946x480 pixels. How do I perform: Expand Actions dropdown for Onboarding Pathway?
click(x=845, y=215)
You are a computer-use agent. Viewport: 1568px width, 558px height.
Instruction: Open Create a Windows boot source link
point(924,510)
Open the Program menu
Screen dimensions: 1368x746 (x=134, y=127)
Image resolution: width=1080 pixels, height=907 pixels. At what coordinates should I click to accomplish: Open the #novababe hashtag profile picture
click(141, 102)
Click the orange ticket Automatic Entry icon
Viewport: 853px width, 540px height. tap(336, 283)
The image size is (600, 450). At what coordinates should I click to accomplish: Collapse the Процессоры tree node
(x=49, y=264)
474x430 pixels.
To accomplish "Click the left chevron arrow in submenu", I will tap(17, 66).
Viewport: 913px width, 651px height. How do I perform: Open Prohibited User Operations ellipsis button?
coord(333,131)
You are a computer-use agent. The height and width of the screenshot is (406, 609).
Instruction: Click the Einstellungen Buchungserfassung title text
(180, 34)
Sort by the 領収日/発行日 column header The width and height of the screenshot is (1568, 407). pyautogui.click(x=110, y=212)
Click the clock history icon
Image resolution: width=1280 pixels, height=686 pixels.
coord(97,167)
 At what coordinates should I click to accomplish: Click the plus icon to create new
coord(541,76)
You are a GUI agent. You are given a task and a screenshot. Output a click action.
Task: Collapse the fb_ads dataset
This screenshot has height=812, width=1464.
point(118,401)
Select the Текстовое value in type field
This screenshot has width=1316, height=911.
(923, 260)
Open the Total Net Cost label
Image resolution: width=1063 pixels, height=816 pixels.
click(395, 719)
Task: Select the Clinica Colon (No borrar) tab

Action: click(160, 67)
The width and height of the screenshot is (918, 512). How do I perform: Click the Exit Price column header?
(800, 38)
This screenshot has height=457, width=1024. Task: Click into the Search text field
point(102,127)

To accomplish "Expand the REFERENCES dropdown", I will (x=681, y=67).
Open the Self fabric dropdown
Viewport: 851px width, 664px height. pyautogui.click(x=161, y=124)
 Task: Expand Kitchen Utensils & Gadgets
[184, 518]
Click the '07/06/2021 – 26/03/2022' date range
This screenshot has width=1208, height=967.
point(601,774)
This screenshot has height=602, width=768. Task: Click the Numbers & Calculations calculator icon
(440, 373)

═══

* **The problem**:
The word is "computer". Copy every line above where it appears.

* **Exercise output**:
You are a computer-use agent. Viewport: 1568px width, 558px height.
You are a computer-use agent. The height and width of the screenshot is (406, 609).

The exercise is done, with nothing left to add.